Convergence and the Budget
The discussions under this head were by far the most difficult and protracted I have experienced at a European Council. They continued, with intermissions during which we dealt with the other matters I have mentioned, over the full two days of the Council. The essential position is clear.
The Treaties establishing the Community speak of the necessity to reduce economic imbalances as between the different regions. This aim is reiterated in the Accession Treaties and again formed a prominent part of the EMS arrangements. There can, I think, be no doubt as to the fundamental nature of this aim of Community policy. It is under this head that the question of the size of the British contribution to the Community budget was taken.
On this issue, the Presidency spared no effort to reach an accord at ministerial and official level. In addition, over the past two or three months, I have had discussions, devoted significantly or exclusively to the problems, with the British Prime Minister, the German Chancellor and the Prime Ministers of Italy, the Netherlands and Belgium and the President of the Commission. I think many persons at the Council were disappointed that these efforts and those made by the Commission and other states did not enable the meeting to come up with a definitive answer which satisfies all members of the Community.
An essential part of the difficulty lies in the way in which Community "own resources" are regarded.

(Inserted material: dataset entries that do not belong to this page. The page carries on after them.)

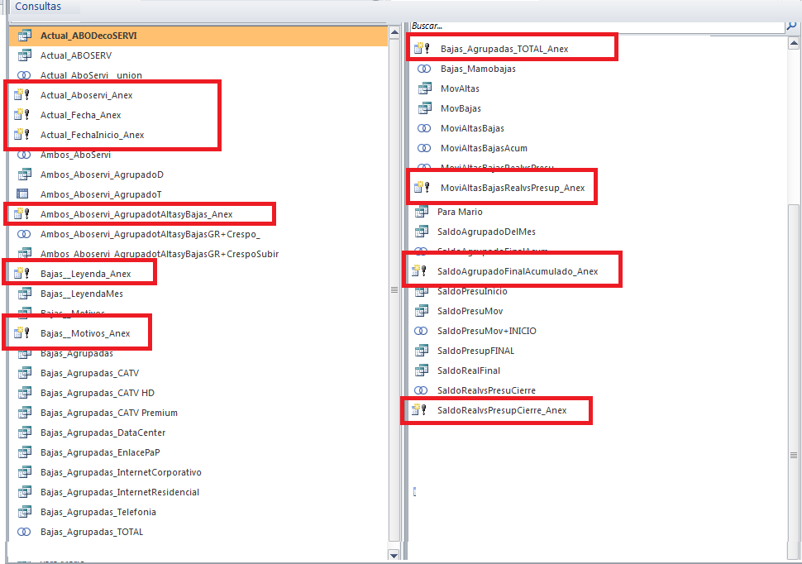802x564 pixels.
Task: Click the search magnifier icon
Action: (x=791, y=26)
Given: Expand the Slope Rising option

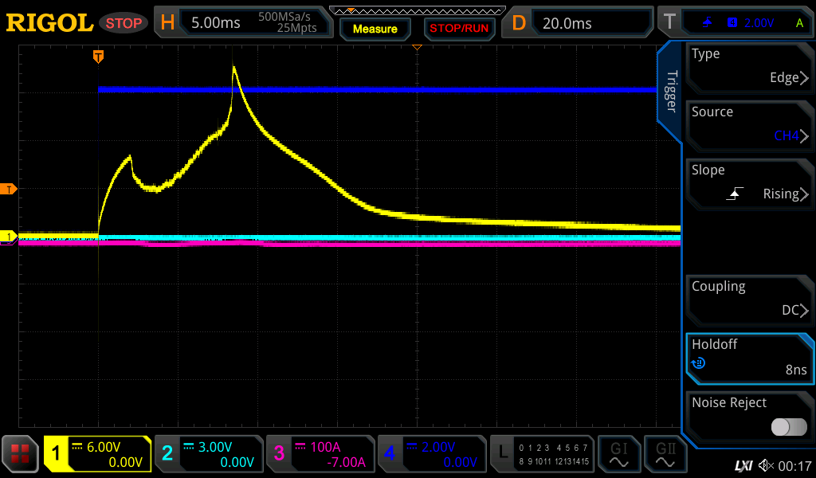Looking at the screenshot, I should (x=747, y=182).
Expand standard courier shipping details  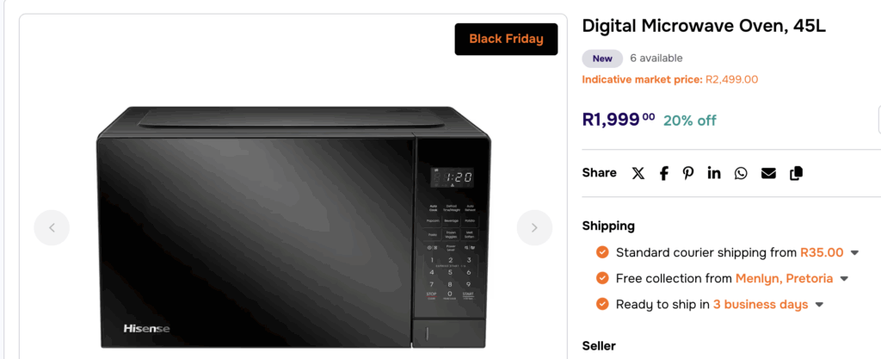pos(855,253)
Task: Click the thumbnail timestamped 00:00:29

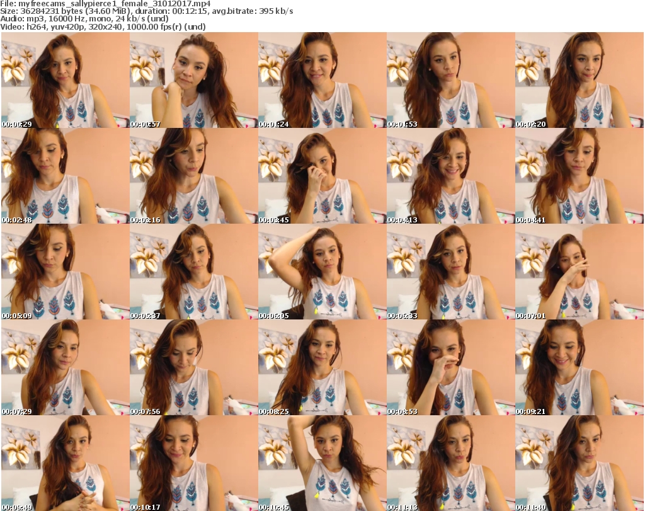Action: click(65, 80)
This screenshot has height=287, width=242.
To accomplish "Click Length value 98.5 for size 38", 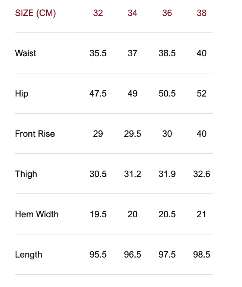I will (x=202, y=255).
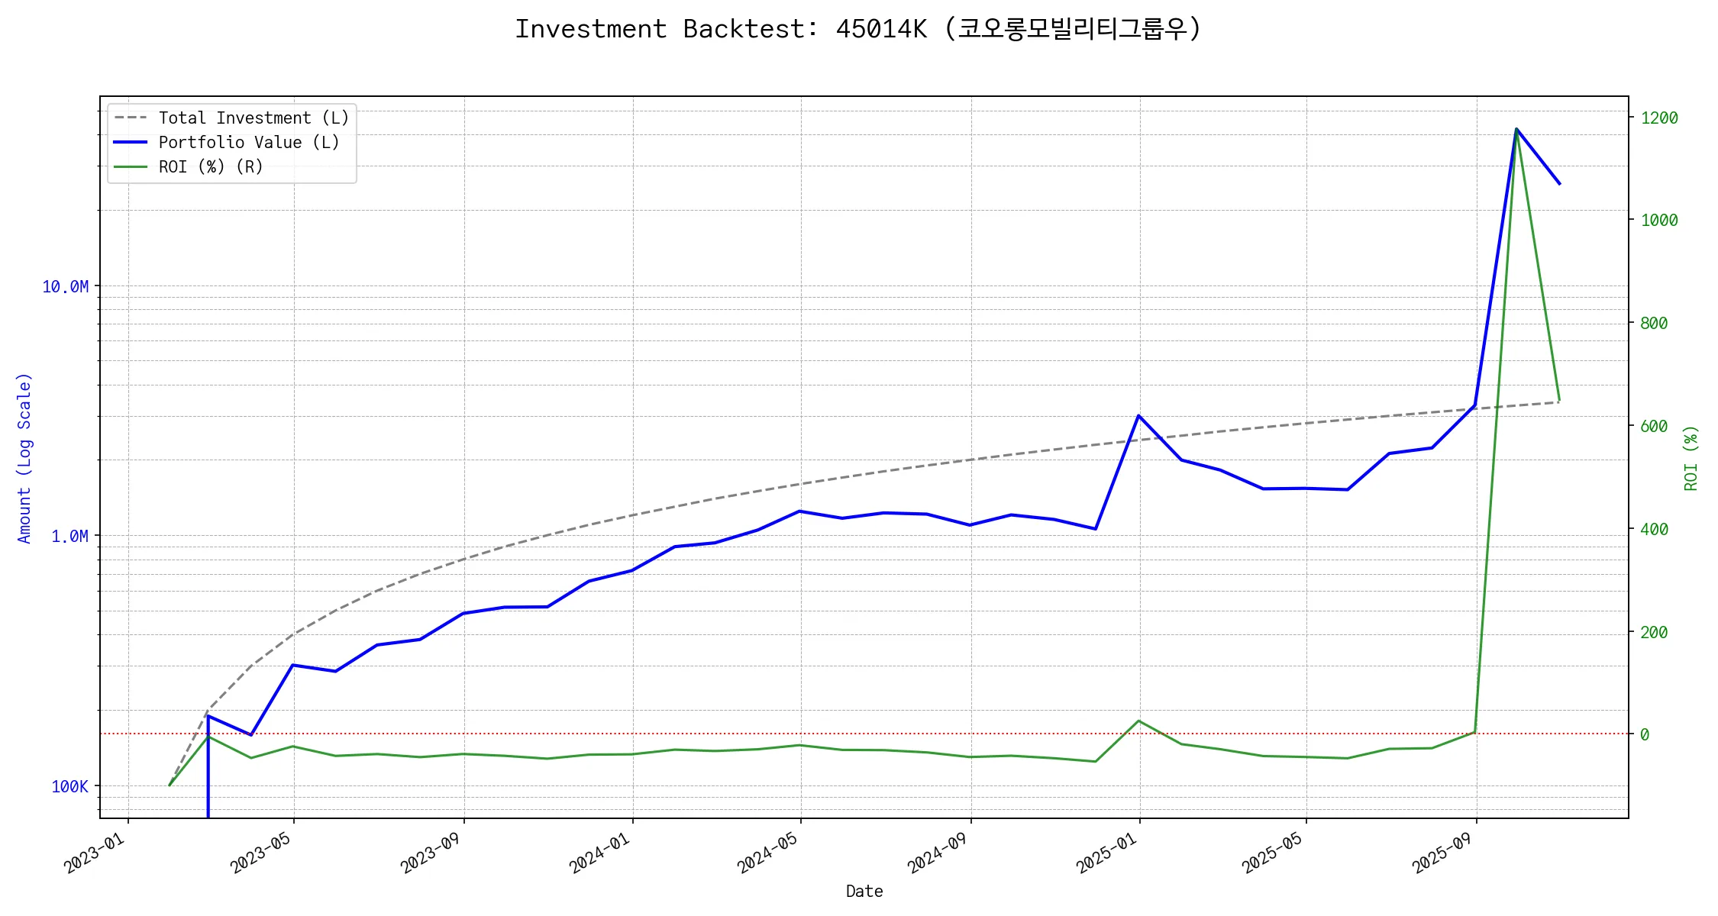
Task: Click the green ROI legend line swatch
Action: coord(131,167)
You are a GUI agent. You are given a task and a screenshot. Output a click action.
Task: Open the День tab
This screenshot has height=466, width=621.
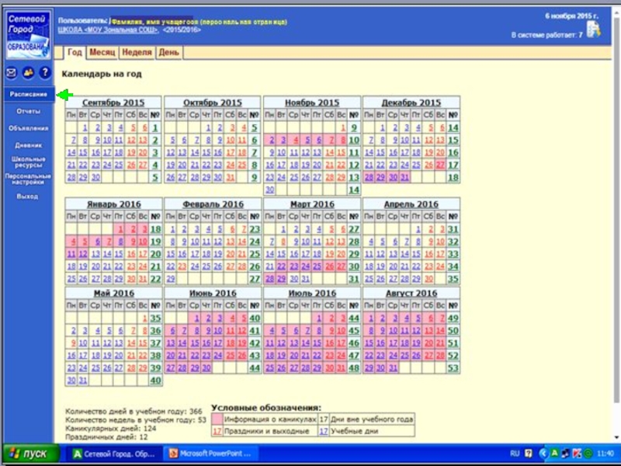pyautogui.click(x=168, y=53)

These are taxes or levies collected by the different member states on behalf of the Community. They are not national taxes or revenues but belong wholly to the Community for which the national government simply act as collecting agent. That is a fundamental Community principle.
The United Kingdom, however, take another view. They regard the money paid over to the Community as a British contribution, which imposes certain disabilities on the British economy. While there was some sympathy with this argument and a certain willingness to go along with arrangements to give more time for adjustment, it proved impossible in the two days to reconcile the different approaches. In fact, on a number of occasions, complete breakdown was only narrowly averted. The Council decided that the Commission should be asked to make proposals which will enable the Council of Ministers to pursue the search for appropriate solutions to be reached at the next meeting of the European Council which will be convened by the Italian Presidency as soon as the conditions for such a meeting have been fulfilled. The Dublin Council recognised the need to reach rapid Community solutions for the problems in relation to fisheries, energy and sheepmeat within the framework of the Treaty.
There was more or less agreement on certain essential principles. These were that in any solution:
(1) the principle of Community own resources must be maintained;
(2) there must be no question of juste retour;
(3) any solution must be financed from the Community budget;
(4) the VAT ceiling of 1 per cent must not be breached.
There was also considerable support for the view that any solution must be for a limited period and must preserve existing Community policies intact. A solution must not operate against the objective of convergence. It is against this background that I expect the discussions over the next few months to continue. The Irish Presidency will be making necessary initial contacts, at whatever levels seem suitable, in conjunction with the incoming Italian Presidency, as appropriate.
It will be our objective in these discussions to try to achieve a solution which will not damage the Community or seriously affect the vital interests of Ireland.